By David Slack*
Opinion - We seem to have several repeating elements in our modern political scandals - a national party leader, a recording device, a moment of truth and more than once, only smoke where there was supposed to be a gun.
What a shame no one makes donations the old fashioned way any more. You know the sort. An enormous cardboard cheque with a lot of noughts on it, signed with a great big flourish of a signature by a generous man (it's always a man) of means.
The generous benefactor and grateful recipient will be facing the camera with gormless grins, shaking hands, and there's no mystery what each is getting out of the the deal.
If only political donations were the same, and not - as Jami Lee Ross drove through the night to recount it - by way of the party leader telling you to pick up a $100,000 donation from a wealthy businessman and to make sure it gets split into smaller amounts so that none exceeds the $15,000 threshold that requires a name on it.
Mr Ross spent an hour with reporters lamenting that the National Party leader for whom he had loyally carried bags was in fact "a flawed individual without a moral compass."

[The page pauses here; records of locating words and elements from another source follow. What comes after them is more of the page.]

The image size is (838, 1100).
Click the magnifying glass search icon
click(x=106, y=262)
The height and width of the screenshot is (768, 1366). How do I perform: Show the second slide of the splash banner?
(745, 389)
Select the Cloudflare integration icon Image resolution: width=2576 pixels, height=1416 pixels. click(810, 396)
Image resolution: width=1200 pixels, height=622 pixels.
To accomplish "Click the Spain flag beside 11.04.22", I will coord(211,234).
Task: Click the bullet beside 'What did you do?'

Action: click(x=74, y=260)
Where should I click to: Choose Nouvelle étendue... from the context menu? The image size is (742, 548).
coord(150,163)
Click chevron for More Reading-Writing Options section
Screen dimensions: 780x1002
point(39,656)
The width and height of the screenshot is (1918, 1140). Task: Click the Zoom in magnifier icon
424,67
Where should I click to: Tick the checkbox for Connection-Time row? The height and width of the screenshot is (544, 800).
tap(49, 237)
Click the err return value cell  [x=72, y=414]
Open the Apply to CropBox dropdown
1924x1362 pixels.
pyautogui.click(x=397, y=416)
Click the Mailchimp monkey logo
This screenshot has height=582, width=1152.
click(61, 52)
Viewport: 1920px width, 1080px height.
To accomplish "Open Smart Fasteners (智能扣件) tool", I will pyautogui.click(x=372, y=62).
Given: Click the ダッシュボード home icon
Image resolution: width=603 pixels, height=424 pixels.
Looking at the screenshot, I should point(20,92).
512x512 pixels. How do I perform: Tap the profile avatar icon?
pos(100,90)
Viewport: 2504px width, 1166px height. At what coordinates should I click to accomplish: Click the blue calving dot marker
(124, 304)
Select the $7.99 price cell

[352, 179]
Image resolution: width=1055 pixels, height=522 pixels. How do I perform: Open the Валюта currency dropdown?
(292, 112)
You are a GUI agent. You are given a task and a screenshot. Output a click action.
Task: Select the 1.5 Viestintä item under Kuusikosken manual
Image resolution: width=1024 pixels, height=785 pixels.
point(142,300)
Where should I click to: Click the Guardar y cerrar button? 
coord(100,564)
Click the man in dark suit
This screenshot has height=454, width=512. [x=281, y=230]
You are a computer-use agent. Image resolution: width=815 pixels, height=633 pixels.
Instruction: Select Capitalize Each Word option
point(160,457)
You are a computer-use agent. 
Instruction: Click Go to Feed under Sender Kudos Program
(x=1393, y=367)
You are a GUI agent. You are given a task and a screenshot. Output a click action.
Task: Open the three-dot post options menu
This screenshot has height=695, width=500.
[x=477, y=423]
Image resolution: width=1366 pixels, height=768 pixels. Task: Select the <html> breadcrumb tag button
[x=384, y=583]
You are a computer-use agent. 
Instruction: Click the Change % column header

He declared, as jaws hung open, that he would be resigning from Parliament and laying a police complaint against Mr Bridges for transgressions of electoral law.
The National Party leader begged to differ, as you might expect.
He said the allegations were baseless and entirely false and he invited Jami-Lee Ross to take them to the police to be investigated fully and promptly because they had zero chance of success. As you might expect.
Had he asked Mr Ross to hide a donation of $100,000? Mr Bridges said "no," as you might expect.
At any stage did Zhang Yikun offer him or National a $100,000 donation? Mr Bridges demurred, as you might not have expected.
He said it was a matter for Jami-Lee Ross to take to police. Once twice and again, he was asked to answer questions about specific allegations, and once twice and again, he declined, saying it was a matter for the police.
If only there were a photo of Mr Bridges and a wealthy Chinese businessman shaking hands and gurning for the camera in front of a giant cheque.
Now we wait to learn for certain just who said what, and when, and with how much, if any, degree of unlawfulness.
For this we may be greatly assisted by a recording Mr Ross claims to have made.
The moment of truth, if you will. We seem to have several repeating elements in our modern political scandals, a national party leader, a recording device, a moment of truth and more than once, only smoke where there was supposed to be a gun. For now, we wait.
A rogue MP is not a new phenomenon, and neither is vaulting ambition and self regard.
But the sheer volume of this MP's Twitter eruption feels novel and maybe this is deleterious to democracy but perhaps you might just see it as a gift social media is making to our world by exposing and exploding rogue elements more swiftly.
Maybe it has simply helped bring into sharper focus the character of a man who by his own admission was willing to conceal unpalatable truths until it served his interests better to disclose them.
And you might ask: this man was trusted and promoted by the leader of the opposition. What does this say about him?
* David Slack is an author, columnist and speechwriter. He was speechwriter for prime ministers Geoffrey Palmer and Jim Bolger.